Corrigeant les Saracens d’un bonus offensif clinquant, une semaine tout juste après la gifle administrée au Stade français, le Racing 92 a fait la démonstration qu’il avait retrouvé sa dimension formidable, en l’espace de seulement deux rencontres. Il a donc suffi d’incorporer quelques mondialistes dans ce groupe qui, sans eux, commençait déjà à trouver ses repères en Top 14, pour augmenter considérablement sa carburation. Leurs présences ont comblé les petits trous par lesquels fuyait leur moteur. Et si Finn Russell, à l’international, reste ce joueur à la constance discutable, dans l’ordre de la conduite d’une rencontre sérieuse de Coupe du monde, ces Saracens trop diminués par les absences de leurs internationaux anglais lui ont opposé un rideau défensif bien trop perméable à son niveau d’initiative.
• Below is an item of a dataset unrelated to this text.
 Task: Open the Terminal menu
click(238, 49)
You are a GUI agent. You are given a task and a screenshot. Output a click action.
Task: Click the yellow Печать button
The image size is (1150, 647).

Inscrivant son essai personnel au bout d’une action façonnée par deux de ses propres percées, il avait déjà initié celui de Teddy Thomas d’une prise d’intervalle. Lui et Virimi Vakatawa en feu (voir ci-contre) durant ce début de match que tous les deux ont beaucoup concouru à décrisper, ont apporté à leur équipe leur capacité à trancher dans le vif ces opportunités de marquer souvent mal négociées durant leurs absences. Cette équipe n’est plus limitée par sa maladresse qui lui fit commettre ce match nul contre Agen.
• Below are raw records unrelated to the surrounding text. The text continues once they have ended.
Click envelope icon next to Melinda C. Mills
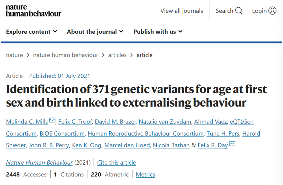The image size is (283, 185). coord(52,120)
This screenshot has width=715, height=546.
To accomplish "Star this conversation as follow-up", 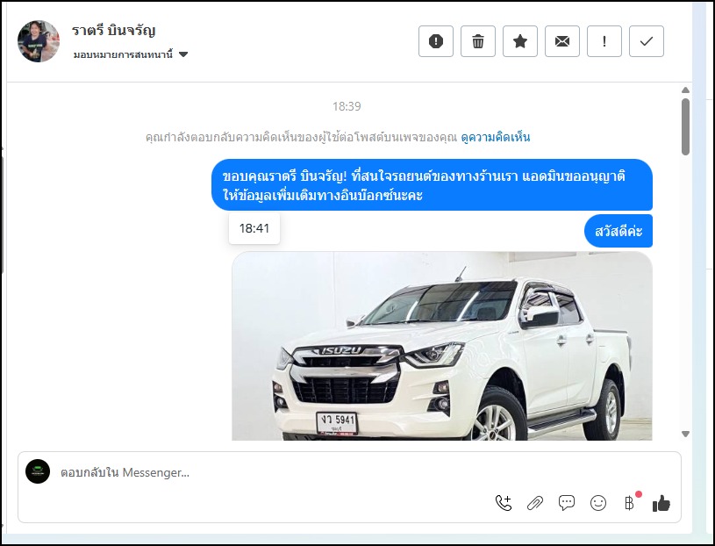I will pos(520,41).
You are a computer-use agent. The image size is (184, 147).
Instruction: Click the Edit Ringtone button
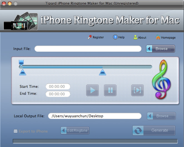(x=75, y=130)
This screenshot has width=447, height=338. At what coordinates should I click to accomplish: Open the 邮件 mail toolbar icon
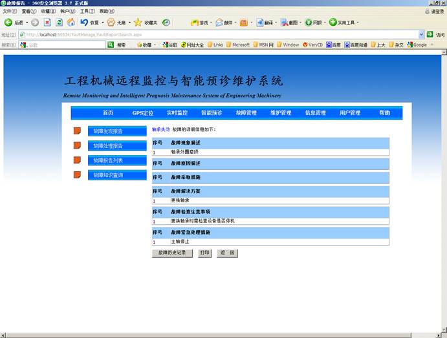[219, 22]
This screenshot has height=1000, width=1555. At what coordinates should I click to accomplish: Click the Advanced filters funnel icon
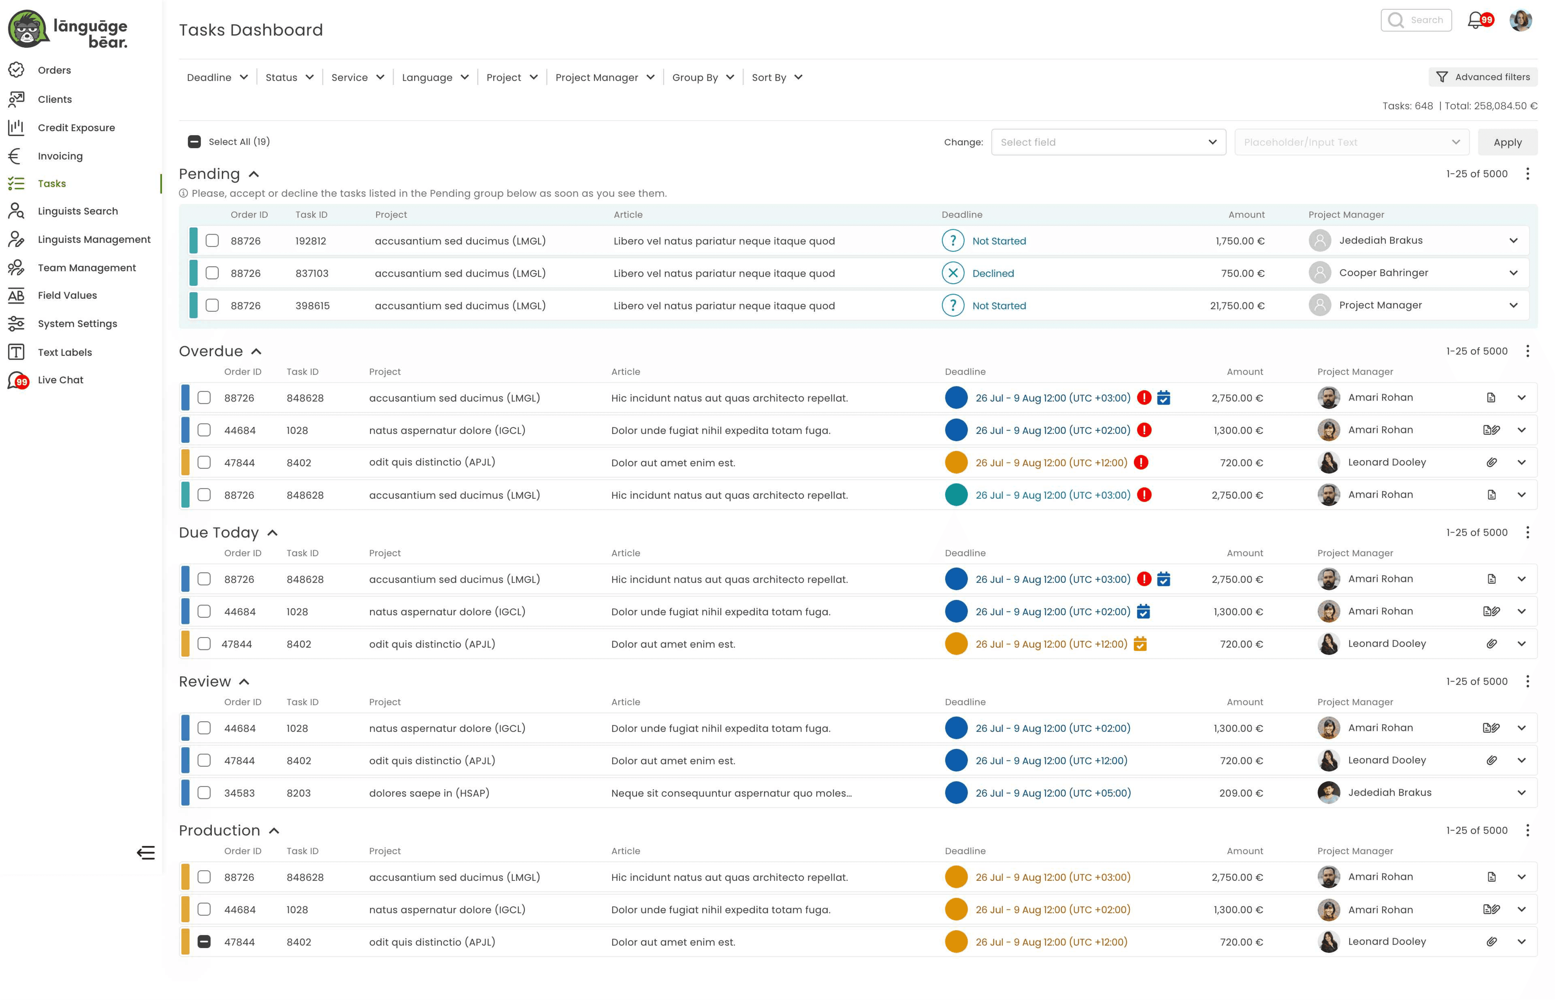coord(1442,77)
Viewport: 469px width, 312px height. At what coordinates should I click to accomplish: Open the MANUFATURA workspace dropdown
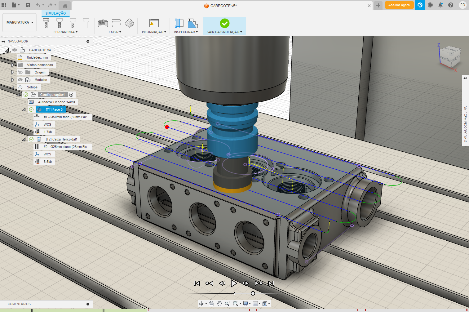[20, 22]
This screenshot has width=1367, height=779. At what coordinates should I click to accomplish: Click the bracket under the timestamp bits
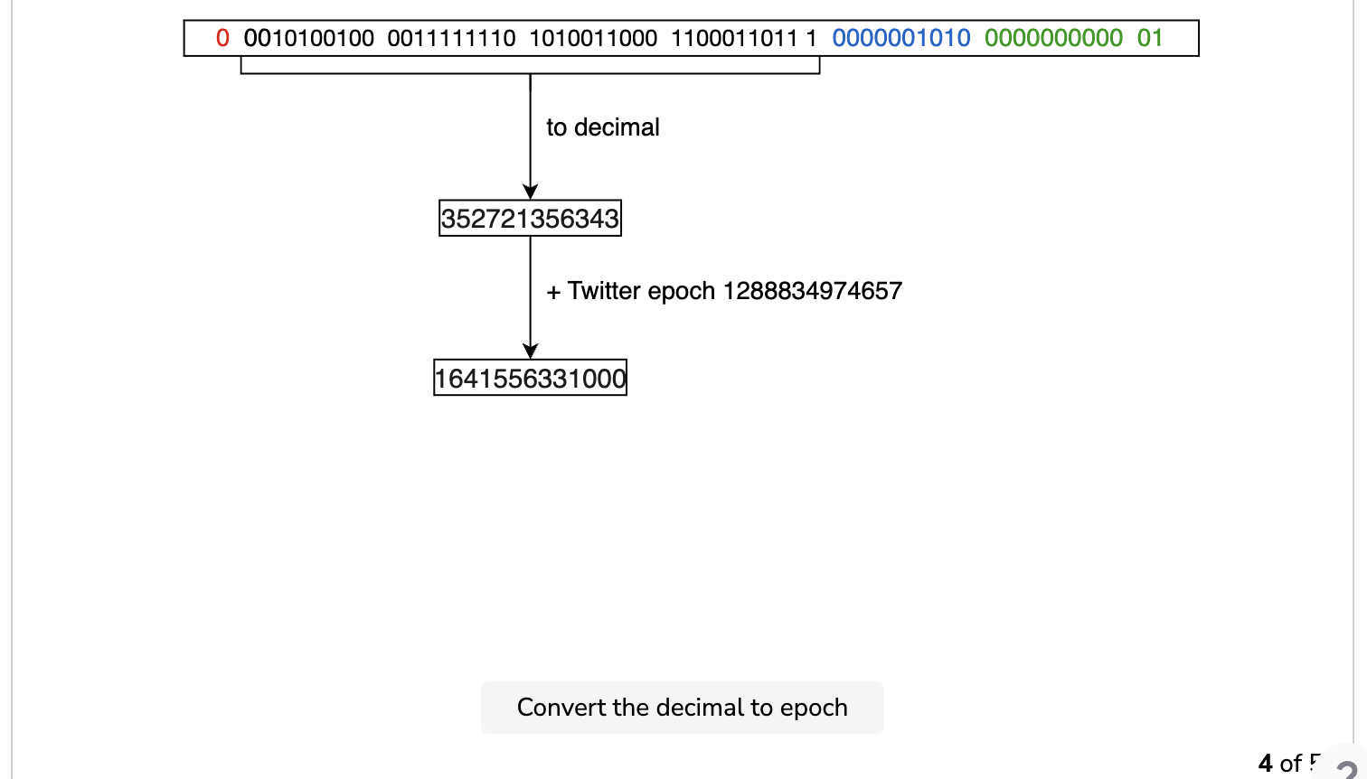pyautogui.click(x=530, y=66)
Sept essais en deux matchs

Le Racing 92 avait inscrit dix-sept essais lors des huit premières rencontres de Top 14. Il vient d’en passer sept en seulement deux matchs cruciaux, à l’issue d’un derby francilien délirant et d’une première journée de Coupe d’Europe disputée contre "le meilleur d’entre eux". Et si le Stade Français de Heineke Meyer se trouvait au plus mal, et que les Saracens ne vont pas beaucoup mieux, la capacité rigoureuse des Racingmen à profiter pleinement de ces situations fait aujourd’hui leur fortune. Ils sont complètement relancés, et dans ce contexte réjouissant comme ils n’en vivaient plus, les Brice Dulin, Teddy Thomas, ou Eddy Ben Arous, tous les recalés du Japon qui pendant le Mondial avaient enchaîné les blessures ou les prestations très moyennes, ont retrouvé des couleurs éclatantes dans la reconfiguration de leur équipe retrouvée. Ce qui fit dire à Laurent Travers que "pour faire un grand match, il faut de grands joueurs. Les vingt-trois qui se trouvaient sur la feuille ce soir, sont des grands joueurs". "On ne peut pas dire que nous vivons une nouvelle saison, commentait Baptiste Chouzenoux. Mais c’est vrai que le début de championnat avait été difficile, malgré une bonne implication de chacun. La présence des internationaux nous fait basculer du bon côté. On inscrit les essais que nous n’inscrivions pas, et nous gagnons les matchs. C’est sûr que ça fait une différence." Leurs facteurs X de sortie, les Racingmen se trouvent dans ce moment libérateur de pouvoir inverser complètement le cours de leur saison. Les voilà positionnés devant un match au Munster qui pourrait leur servir de tremplin gigantesque. Dans ce groupe où les Ospreys sont déjà (presque) morts, et les Saracens diminués par la nécessité de se sauver en Premiership, un succès à Thomond Park serait un pass d’accès aux quarts de finale. Historiquement, c’est la sortie piège par excellence, dans ce stade où Laurent Travers n’a jamais gagné. Sa plus belle performance, c’était il y a un siècle: il l’avait vécue en 2008 avec Montauban, quand il avait été crucifié à la 82e minute d’une pénalité de son futur adjoint Ronan O’Gara. Le seconde ligne Donnacha Ryan y a plié nombre d’adversaires pendant ses onze années de présence au Munster avant sa venue au Racing 92. Bénéficier de sa précieuse expérience au cœur de ce chaudron rouge, et pouvoir se reposer sur cette nouvelle dynamique qui produit un moment d’embellie, autorise à cette équipe épanouie l’espoir d’un exploit.